------ DATA FOR THE TASK ------

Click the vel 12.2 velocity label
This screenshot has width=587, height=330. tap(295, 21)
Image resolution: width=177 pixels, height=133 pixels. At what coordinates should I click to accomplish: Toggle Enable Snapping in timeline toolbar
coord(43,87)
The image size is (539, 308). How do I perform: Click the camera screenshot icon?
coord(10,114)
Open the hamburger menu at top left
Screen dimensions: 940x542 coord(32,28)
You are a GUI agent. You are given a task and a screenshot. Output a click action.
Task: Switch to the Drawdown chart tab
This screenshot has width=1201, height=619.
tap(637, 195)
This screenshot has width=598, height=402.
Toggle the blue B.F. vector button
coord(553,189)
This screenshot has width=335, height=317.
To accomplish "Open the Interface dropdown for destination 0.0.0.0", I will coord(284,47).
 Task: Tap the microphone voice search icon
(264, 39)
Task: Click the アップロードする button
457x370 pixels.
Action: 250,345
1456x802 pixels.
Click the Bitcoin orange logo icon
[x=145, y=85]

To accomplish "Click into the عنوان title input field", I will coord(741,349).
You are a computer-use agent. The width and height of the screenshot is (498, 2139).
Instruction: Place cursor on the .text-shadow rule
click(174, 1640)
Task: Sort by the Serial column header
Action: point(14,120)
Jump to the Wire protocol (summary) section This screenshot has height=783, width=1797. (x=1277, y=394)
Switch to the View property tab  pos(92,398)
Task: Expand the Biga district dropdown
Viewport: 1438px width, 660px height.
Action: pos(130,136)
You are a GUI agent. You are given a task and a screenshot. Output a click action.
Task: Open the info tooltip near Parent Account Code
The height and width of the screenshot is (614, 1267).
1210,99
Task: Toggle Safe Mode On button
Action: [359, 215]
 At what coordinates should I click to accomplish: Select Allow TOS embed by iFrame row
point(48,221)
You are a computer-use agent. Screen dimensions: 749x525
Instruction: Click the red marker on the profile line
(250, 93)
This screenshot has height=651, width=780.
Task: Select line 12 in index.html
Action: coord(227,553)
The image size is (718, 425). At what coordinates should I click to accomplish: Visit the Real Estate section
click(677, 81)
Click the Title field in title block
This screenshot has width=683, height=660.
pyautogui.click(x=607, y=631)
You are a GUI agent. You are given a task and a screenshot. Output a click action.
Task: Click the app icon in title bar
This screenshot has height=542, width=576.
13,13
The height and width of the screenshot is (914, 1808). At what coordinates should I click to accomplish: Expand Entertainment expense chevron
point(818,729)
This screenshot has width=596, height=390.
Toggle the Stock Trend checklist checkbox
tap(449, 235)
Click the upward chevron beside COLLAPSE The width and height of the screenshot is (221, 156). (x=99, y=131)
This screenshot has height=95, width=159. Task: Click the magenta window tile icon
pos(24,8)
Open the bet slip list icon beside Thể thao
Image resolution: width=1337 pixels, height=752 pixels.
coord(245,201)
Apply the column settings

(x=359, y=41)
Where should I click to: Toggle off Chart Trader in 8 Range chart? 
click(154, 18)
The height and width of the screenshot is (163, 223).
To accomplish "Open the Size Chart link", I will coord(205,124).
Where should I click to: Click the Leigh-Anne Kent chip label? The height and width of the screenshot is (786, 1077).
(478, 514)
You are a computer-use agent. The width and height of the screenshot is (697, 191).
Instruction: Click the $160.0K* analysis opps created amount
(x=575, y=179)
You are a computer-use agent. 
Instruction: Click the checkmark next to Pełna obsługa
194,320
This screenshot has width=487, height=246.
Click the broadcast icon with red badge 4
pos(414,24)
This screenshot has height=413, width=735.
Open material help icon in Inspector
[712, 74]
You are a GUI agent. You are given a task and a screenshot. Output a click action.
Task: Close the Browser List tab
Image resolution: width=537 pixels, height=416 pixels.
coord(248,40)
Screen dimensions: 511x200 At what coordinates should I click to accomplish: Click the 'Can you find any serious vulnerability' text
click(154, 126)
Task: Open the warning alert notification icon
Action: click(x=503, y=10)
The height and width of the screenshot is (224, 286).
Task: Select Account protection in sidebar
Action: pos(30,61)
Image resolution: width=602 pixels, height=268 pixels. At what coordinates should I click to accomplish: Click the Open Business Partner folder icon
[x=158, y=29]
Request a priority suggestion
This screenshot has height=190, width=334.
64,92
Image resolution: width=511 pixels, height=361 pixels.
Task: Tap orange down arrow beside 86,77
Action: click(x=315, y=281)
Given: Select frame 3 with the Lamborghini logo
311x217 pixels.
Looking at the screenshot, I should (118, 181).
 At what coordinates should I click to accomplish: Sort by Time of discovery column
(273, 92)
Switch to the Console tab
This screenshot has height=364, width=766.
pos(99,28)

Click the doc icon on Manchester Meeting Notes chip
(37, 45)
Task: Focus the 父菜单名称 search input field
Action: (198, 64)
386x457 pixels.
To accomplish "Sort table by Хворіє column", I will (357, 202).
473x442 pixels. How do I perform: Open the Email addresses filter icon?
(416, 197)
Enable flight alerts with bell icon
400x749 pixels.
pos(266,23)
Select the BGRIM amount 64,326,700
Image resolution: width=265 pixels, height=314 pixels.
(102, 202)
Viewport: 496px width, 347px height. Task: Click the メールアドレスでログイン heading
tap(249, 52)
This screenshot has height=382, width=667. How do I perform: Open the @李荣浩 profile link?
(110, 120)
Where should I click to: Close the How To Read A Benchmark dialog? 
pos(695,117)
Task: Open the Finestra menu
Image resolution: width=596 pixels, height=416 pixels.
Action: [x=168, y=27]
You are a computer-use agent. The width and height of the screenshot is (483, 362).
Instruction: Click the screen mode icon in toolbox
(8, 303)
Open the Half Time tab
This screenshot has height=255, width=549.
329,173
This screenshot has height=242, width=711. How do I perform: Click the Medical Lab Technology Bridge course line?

------

__WORK TASK__
Search the data above for the word "computer" and report how many lines contain it, with nothing further.

__RESPONSE__
5